The new treaties address matters such as land ownership, fishing and hunting rights, participation in land and resource management, financial compensation, resource revenue sharing and economic development projects.
In many cases, the settlement includes an agreement on self-government for the aboriginal group.
"The advantage of treaties for First Nations is certainty on the land base and governance. It's a way of ensuring that First Nations are equally represented in the growth of the country," says Sophie Pierre, chief commissioner of the British Columbia Treaty Commission and former chief of the St. Mary's Indian Band.
For the federal and provincial governments, the notion of certainty involves clearly determining who owns the land and who can use it.
For a long time, governments required First Nations to formally surrender their rights (other than treaty rights) to attain certainty. Since 1986, faced with opposition from aboriginal groups, they have stopped using this "extinguishment model."
Thus, in signing an agreement-in-principle, the Innu of Quebec (see slideshow ) will retain their ancestral rights but will no longer exercise them, except for those that are explicitly mentioned in the modern treaty. In addition, the treaty will be periodically reviewed.
Six-step negotiation process
The negotiation of comprehensive claims is carried out in six stages and takes several years:
- Submission of claim: The aboriginal group prepares its statement of claim with supporting materials.
- Acceptance of claim: After assessing the claim, the Canadian government decides whether it will be accepted for negotiation.
- Framework agreement: The aboriginal group and the federal and provincial/territorial governments determine the issues to be addressed in the settlement negotiations.
- Agreement-in-principle (AIP): The parties reach agreements on the substance of the issues to be covered by the final agreement. They also develop an implementation plan.
- Final agreement and ratification: The government of Canada, in consultation with experts, ensures that legal, economic, environmental and social concerns, among others, have been accurately appraised. The final agreement is ratified by the three parties - i.e., the treaty receives constitutional protection.
- Implementation: This stage includes legal drafting, land titles and the execution of the various clauses in the agreement.
And the provinces?
A number of native groups are hesitant to sign agreements with provincial governments.
"It's not necessarily that First Nations prefer the federal government to provincial governments," explains Renée Dupuis, a lawyer who specializes in aboriginal law and former chief commissioner of the Indian Specific Claims Commission.

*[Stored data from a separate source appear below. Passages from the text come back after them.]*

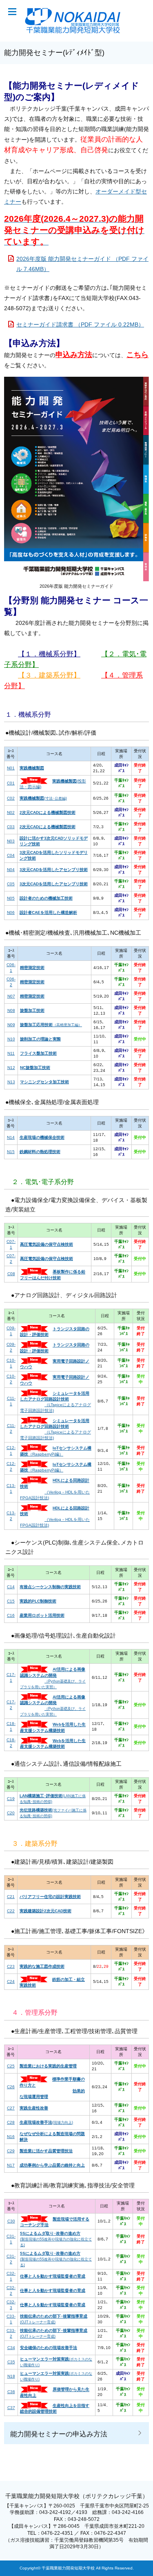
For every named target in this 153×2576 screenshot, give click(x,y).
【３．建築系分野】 (49, 675)
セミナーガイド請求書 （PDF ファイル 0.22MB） (80, 324)
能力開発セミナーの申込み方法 (58, 2434)
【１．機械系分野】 (49, 654)
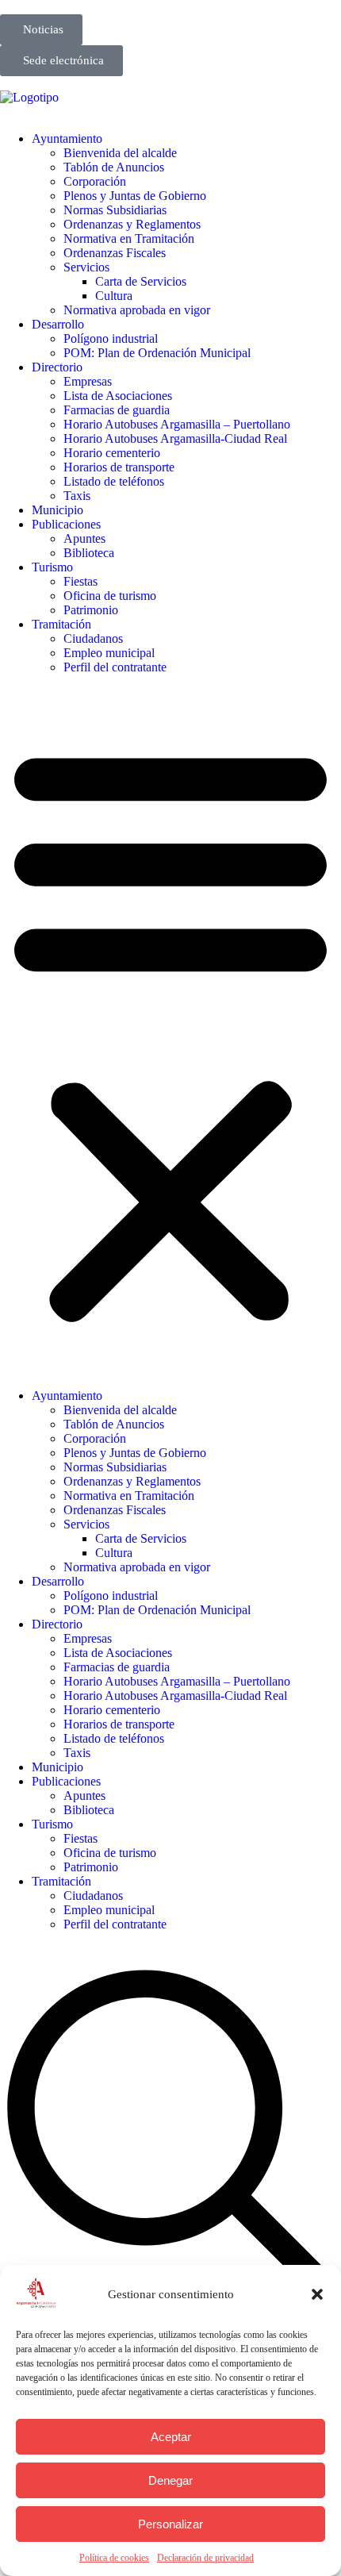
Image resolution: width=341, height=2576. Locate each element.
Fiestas (80, 581)
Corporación (94, 181)
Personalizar (170, 2524)
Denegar (170, 2480)
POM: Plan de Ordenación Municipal (157, 352)
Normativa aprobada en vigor (136, 310)
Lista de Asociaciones (117, 395)
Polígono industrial (110, 338)
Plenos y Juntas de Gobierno (134, 195)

"They're simply aware that the federal government cannot, at its sole initiative and discretion, divest itself of a constitutional obligation. [First Nations say]: Let's make agreements to define our inherent right to self-government rather than watch the federal government devolve its powers to the provinces."
In the Prairie provinces, the reluctance to deal with provincial governments is even more pronounced, since First Nations in that region signed treaties with the British Crown before the provinces were even created. In 1930, the federal government transferred to Manitoba, Saskatchewan and Alberta jurisdiction over land and natural resources that Aboriginal Peoples claim they have never surrendered.
The absence of ties did not prevent the Cree and the Quebec government from signing the Peace of the Braves in 2002. This was a political/economic agreement aimed at facilitating economic development in the James Bay region. Specifically, the agreement allowed Hydro-Québec to develop the Eastmain-Rupert hydroelectric project.
Criteria for submitting a claim
The federal government decides whether a comprehensive claim can be accepted or not, according to certain criteria. For example, the aboriginal group must demonstrate that it was an organized society that occupied and used the land at the time of assertion of sovereignty by European nations. The traditional use of the land must have continued up to the present.
"In Quebec, the Huron, Abenaki and Mohawks can't submit a comprehensive claim because, according to the provincial and federal governments, they have not continuously occupied the area they live in today," explains anthropologist and aboriginal expert Pierre Trudel. But these First Nations, he adds, can nonetheless have rights of use in the area.
"The Abenaki have a different hunting season on Crown lands south of the St. Lawrence River. These ancestral rights of use are based on the fact that they are aboriginals and that historically, they used the land south of the river," he explains.